-- Given records --
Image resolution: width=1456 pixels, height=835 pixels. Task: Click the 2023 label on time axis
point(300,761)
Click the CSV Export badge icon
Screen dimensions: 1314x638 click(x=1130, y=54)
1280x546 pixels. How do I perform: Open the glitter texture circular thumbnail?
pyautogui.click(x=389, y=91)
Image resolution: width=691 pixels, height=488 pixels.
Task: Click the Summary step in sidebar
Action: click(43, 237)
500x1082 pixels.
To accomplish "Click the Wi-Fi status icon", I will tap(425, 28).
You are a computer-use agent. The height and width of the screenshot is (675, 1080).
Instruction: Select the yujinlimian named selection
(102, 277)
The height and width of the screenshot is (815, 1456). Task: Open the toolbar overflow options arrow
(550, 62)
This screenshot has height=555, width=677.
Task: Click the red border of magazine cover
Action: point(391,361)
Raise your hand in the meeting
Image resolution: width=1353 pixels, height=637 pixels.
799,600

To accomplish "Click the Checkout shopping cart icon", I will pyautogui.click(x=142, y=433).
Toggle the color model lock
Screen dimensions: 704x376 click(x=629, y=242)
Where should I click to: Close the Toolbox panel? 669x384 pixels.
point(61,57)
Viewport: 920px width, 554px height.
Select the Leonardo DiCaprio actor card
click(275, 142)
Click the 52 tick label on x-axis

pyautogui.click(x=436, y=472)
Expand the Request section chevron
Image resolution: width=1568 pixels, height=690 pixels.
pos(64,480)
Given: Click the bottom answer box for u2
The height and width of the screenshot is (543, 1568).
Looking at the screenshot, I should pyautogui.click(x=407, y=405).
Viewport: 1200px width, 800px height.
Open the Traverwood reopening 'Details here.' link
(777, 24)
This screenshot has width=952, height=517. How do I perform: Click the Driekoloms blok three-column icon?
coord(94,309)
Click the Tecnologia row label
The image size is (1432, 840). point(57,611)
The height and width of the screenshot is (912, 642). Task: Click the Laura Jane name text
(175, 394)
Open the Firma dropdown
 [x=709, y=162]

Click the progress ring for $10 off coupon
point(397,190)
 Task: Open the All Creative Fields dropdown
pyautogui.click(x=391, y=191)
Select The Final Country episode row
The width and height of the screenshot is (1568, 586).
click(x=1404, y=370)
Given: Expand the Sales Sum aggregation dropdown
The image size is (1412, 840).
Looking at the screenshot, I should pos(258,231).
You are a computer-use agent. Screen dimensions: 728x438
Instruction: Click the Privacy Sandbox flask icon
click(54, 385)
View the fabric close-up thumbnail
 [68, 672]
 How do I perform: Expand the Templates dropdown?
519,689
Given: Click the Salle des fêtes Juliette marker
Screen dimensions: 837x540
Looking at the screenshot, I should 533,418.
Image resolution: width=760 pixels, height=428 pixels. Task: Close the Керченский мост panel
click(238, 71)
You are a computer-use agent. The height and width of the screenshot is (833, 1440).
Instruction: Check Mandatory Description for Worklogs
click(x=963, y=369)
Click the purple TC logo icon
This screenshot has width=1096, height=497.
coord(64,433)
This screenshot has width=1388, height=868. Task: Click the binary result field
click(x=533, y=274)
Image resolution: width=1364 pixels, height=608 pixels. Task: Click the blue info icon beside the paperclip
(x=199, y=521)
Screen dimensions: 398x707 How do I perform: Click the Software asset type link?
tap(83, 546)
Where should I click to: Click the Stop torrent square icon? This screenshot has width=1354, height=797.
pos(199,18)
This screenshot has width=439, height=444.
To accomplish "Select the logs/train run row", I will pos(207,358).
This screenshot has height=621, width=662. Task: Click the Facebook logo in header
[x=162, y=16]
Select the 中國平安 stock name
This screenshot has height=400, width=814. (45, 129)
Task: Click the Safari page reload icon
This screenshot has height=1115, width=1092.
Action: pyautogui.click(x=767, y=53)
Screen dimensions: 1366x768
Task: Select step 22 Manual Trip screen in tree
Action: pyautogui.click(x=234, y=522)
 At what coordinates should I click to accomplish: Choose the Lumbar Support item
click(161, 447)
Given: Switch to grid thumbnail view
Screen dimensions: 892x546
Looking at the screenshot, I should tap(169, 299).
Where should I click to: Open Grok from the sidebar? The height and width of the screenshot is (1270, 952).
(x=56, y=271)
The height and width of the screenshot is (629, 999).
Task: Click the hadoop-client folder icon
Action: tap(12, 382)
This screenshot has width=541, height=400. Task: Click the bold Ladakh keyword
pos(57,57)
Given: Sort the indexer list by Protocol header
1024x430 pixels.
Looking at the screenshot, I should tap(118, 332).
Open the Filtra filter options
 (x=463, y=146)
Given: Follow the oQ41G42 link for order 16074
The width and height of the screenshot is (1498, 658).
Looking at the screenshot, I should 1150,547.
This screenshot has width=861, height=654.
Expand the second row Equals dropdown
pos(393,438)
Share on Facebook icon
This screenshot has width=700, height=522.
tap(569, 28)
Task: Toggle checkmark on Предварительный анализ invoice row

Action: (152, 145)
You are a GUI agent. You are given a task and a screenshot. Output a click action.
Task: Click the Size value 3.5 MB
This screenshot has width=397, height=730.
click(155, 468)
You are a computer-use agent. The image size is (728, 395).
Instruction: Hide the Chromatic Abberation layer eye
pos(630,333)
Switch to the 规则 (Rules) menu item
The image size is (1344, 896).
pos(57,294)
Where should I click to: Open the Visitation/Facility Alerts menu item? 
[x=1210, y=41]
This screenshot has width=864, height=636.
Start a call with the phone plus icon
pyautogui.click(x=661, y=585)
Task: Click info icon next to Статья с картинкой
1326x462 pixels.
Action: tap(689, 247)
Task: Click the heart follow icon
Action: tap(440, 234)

-- Exercise aim --
Show each line in the listing above that has "computer".

-- Response --
You are a computer-use agent. The height and width of the screenshot is (675, 1080).
You are a computer-use agent. Screen dimensions: 728x438
You are a computer-use agent. The height and width of the screenshot is (833, 1440).
You are a computer-use agent. The image size is (728, 395).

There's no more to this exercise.